Stored dataset items:
-------

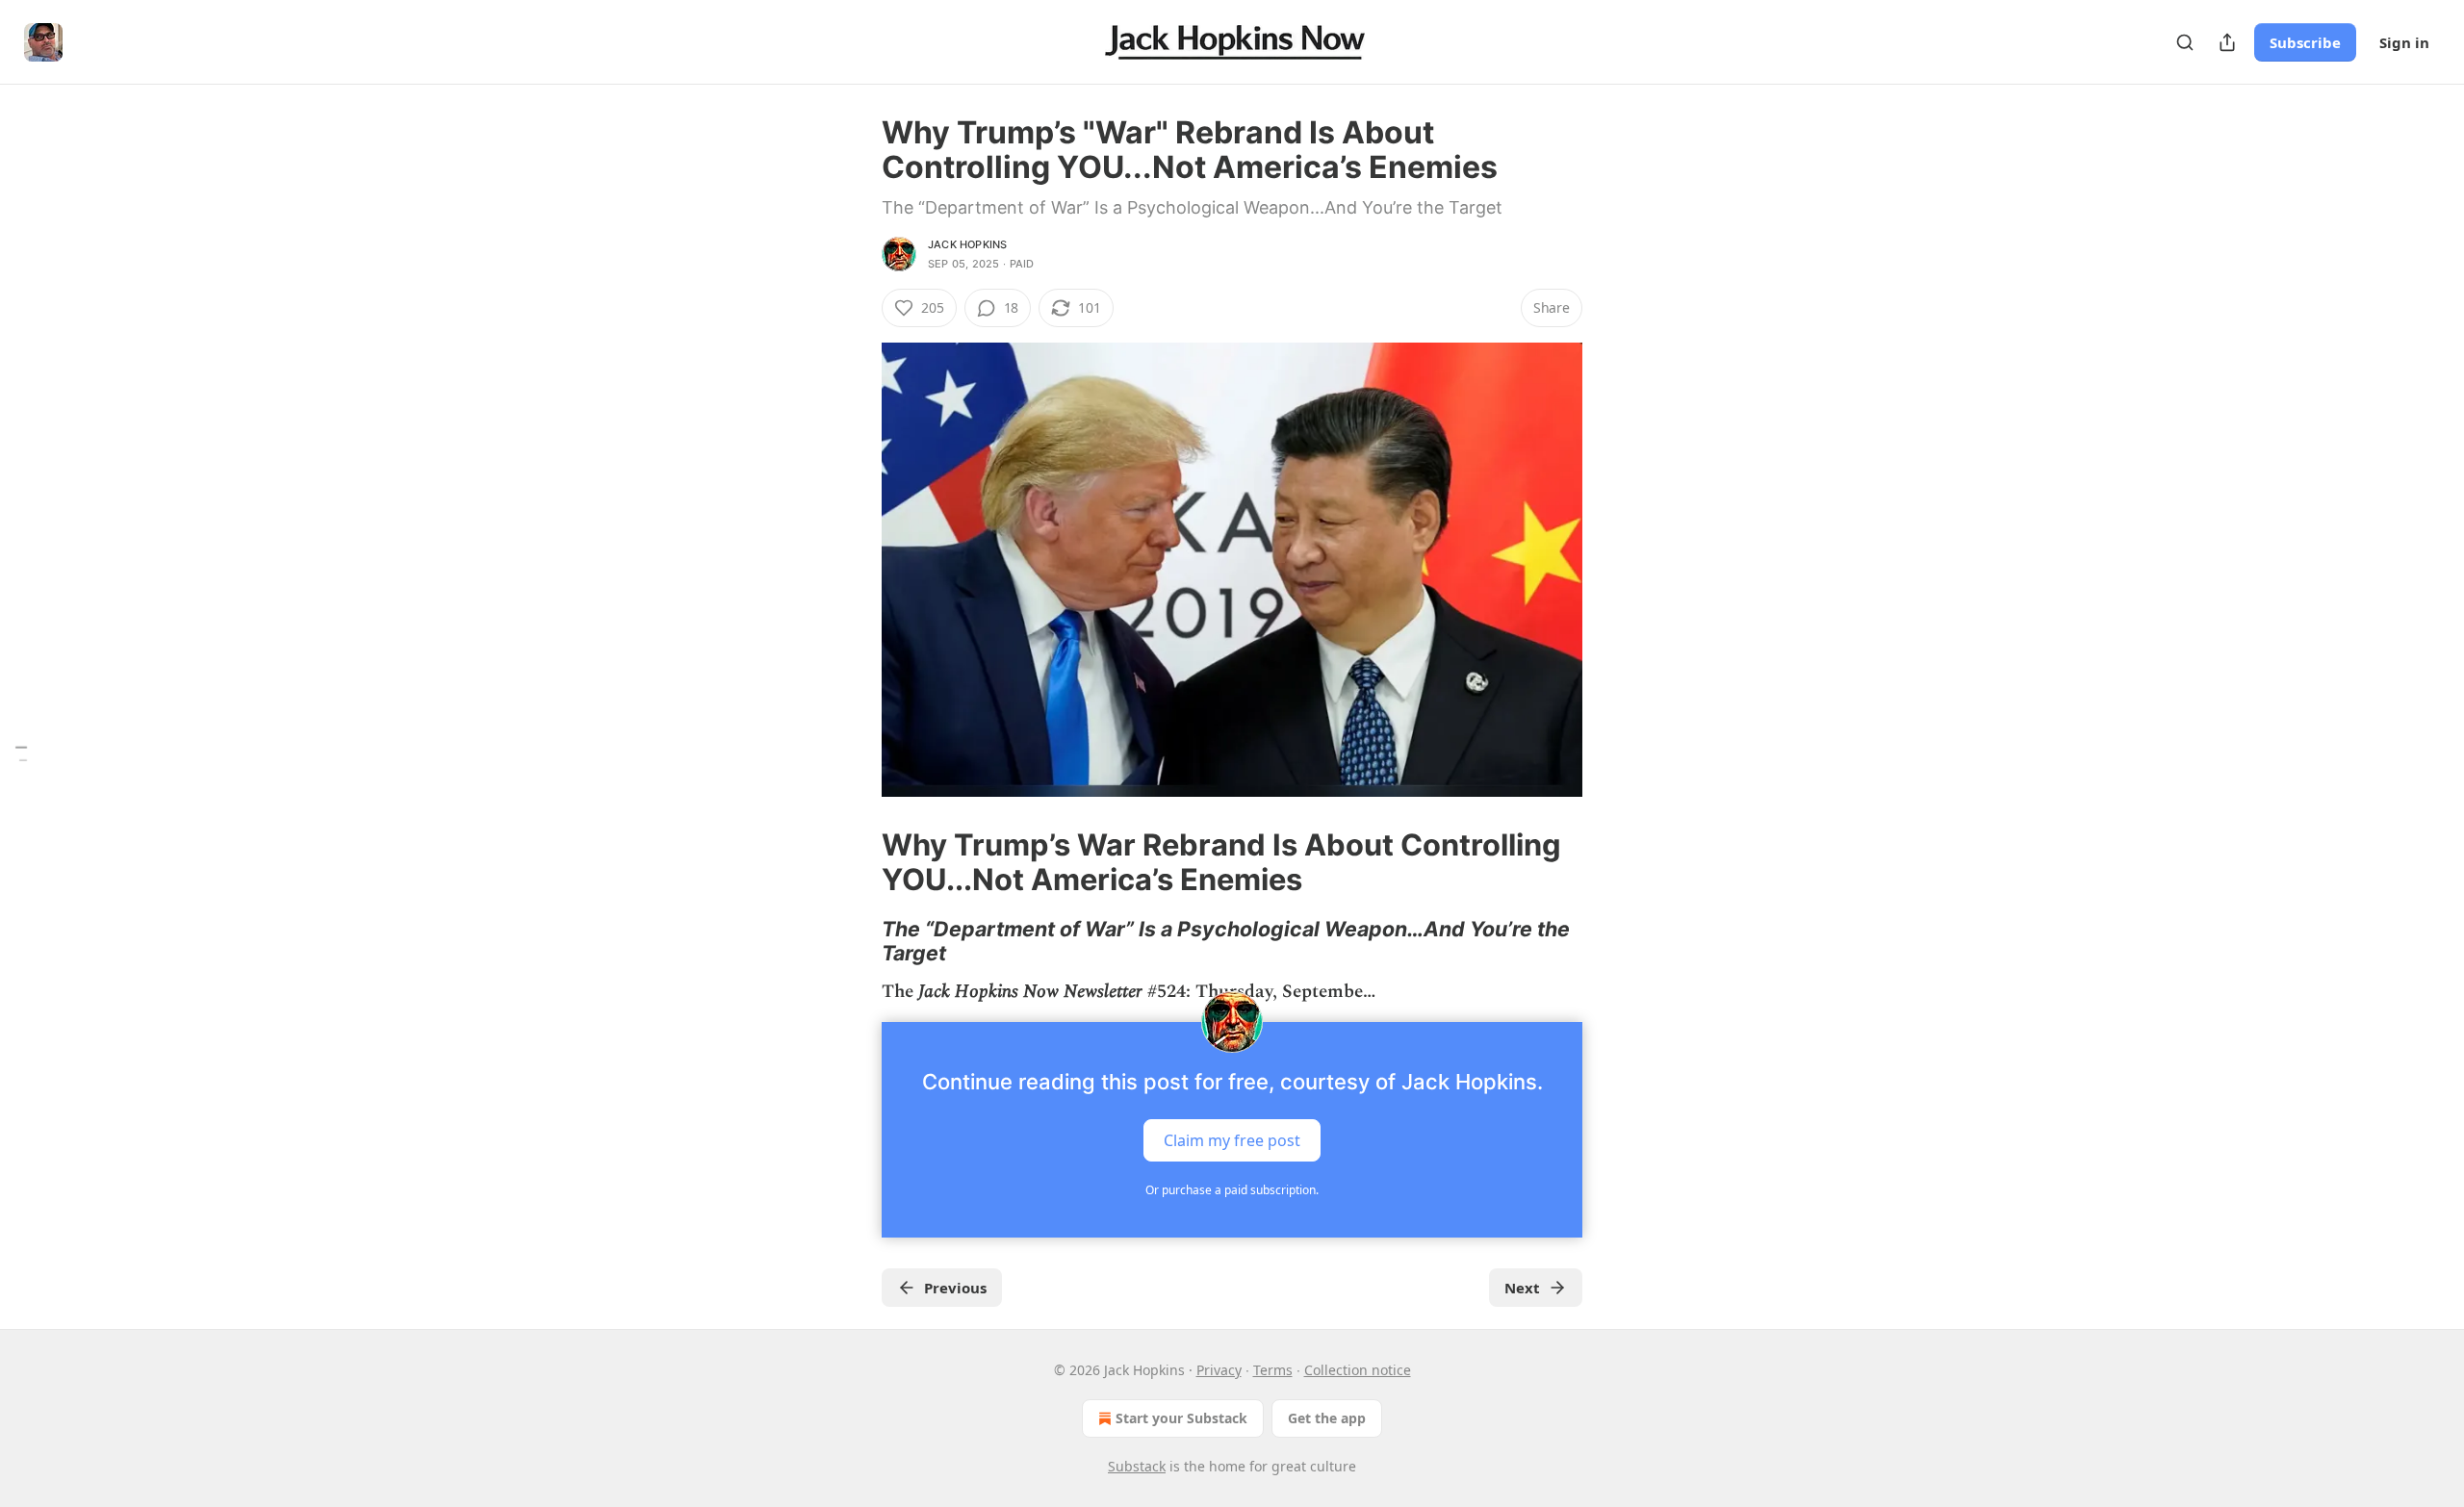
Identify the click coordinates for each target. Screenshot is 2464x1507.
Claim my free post (1232, 1140)
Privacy (1219, 1370)
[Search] (2185, 42)
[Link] (854, 862)
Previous (955, 1287)
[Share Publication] (2227, 42)
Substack (1137, 1466)
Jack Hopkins (967, 244)
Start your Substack (1181, 1418)
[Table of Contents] (21, 754)
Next (1522, 1287)
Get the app (1327, 1418)
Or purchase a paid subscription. (1232, 1190)
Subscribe (2305, 42)
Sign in (2404, 42)
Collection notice (1357, 1370)
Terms (1273, 1370)
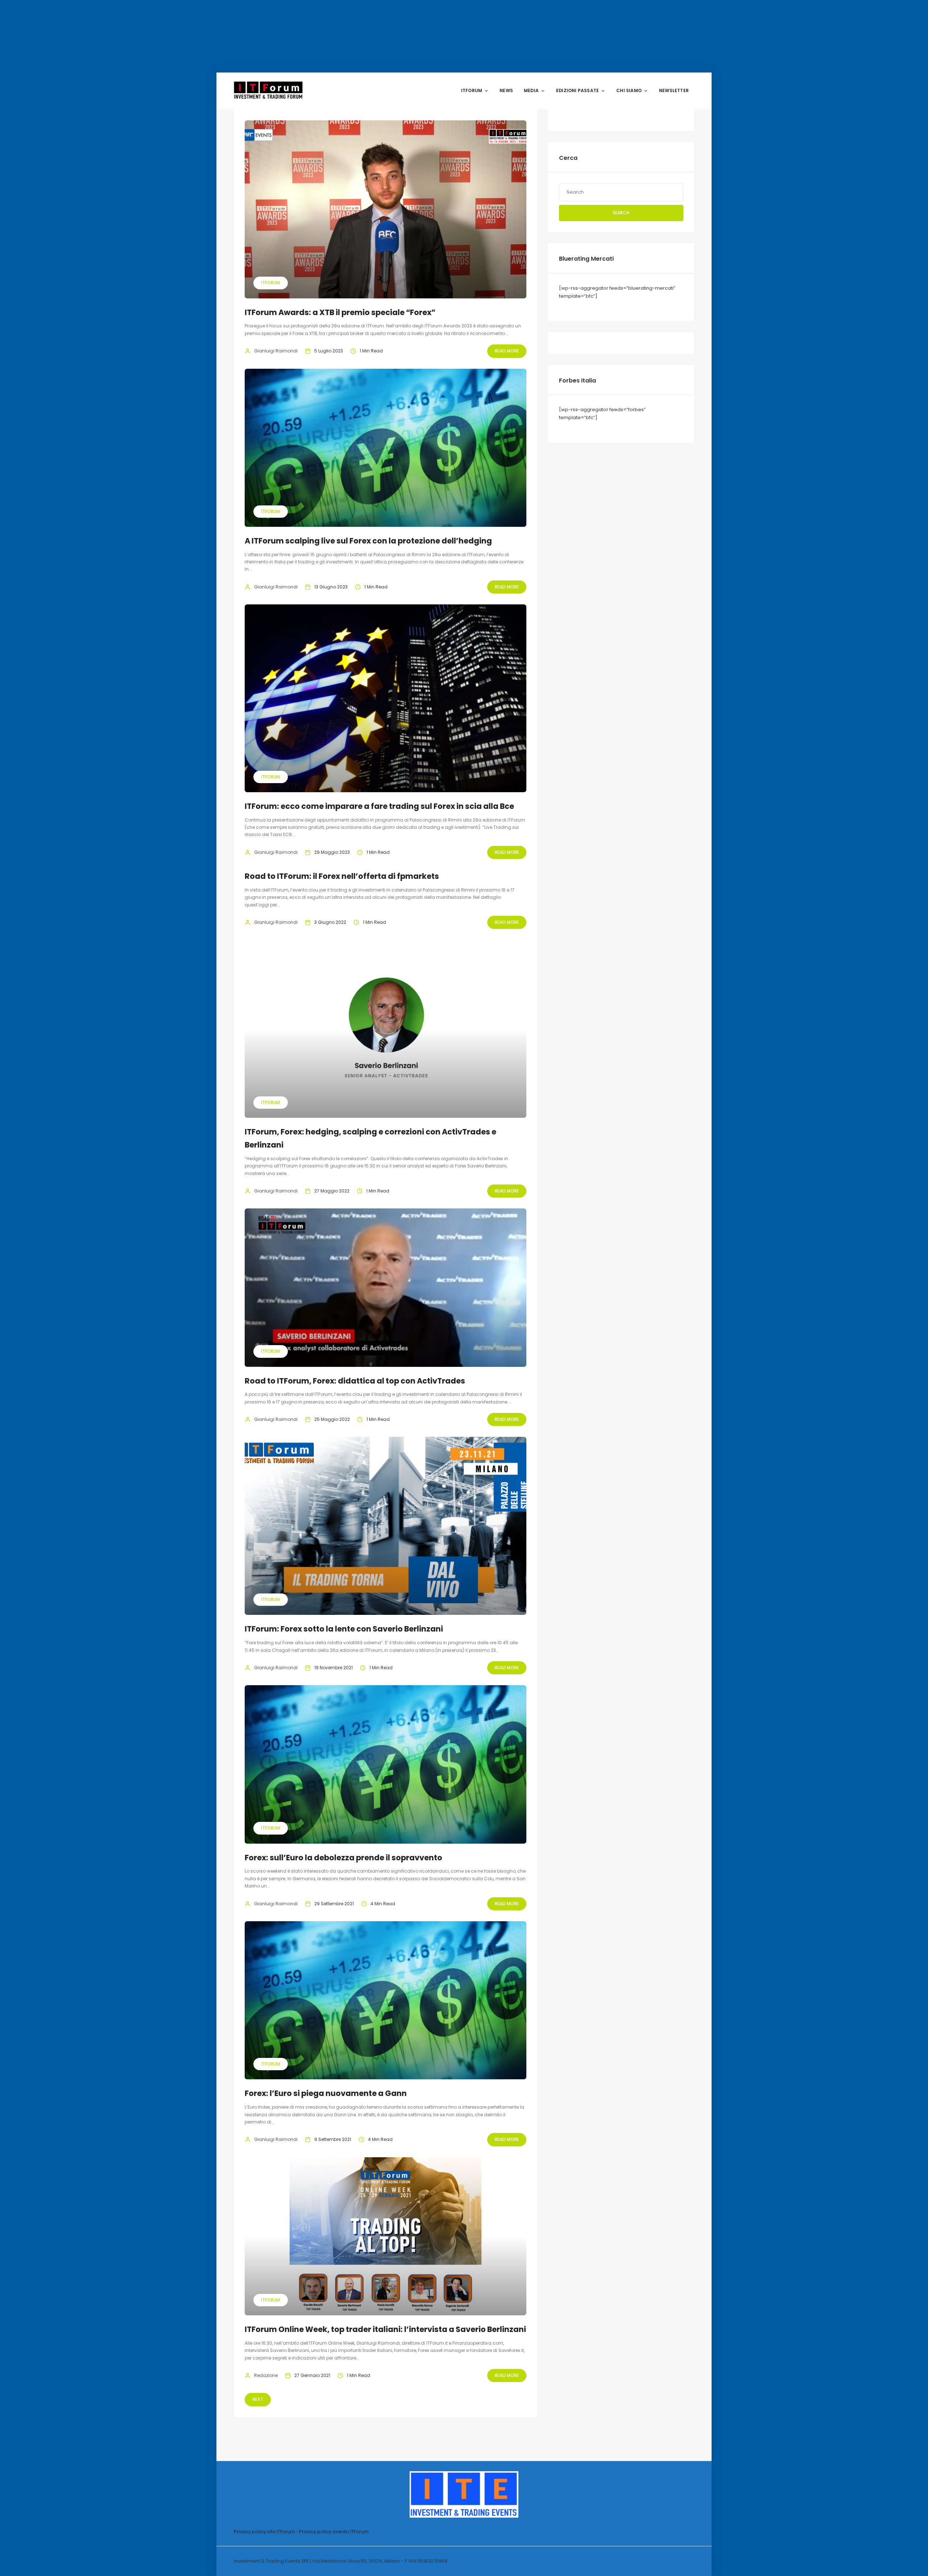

-------

■ What you will do ■
Take the line that contains "[Link] (854, 862)" as the first and the last line of the records as the end, and please quote those lines exactly, pictures omitted.

■ Reply ■
[Link] (854, 862)
Previous (955, 1287)
[Share Publication] (2227, 42)
Substack (1137, 1466)
Jack Hopkins (967, 244)
Start your Substack (1181, 1418)
[Table of Contents] (21, 754)
Next (1522, 1287)
Get the app (1327, 1418)
Or purchase a paid subscription. (1232, 1190)
Subscribe (2305, 42)
Sign in (2404, 42)
Collection notice (1357, 1370)
Terms (1273, 1370)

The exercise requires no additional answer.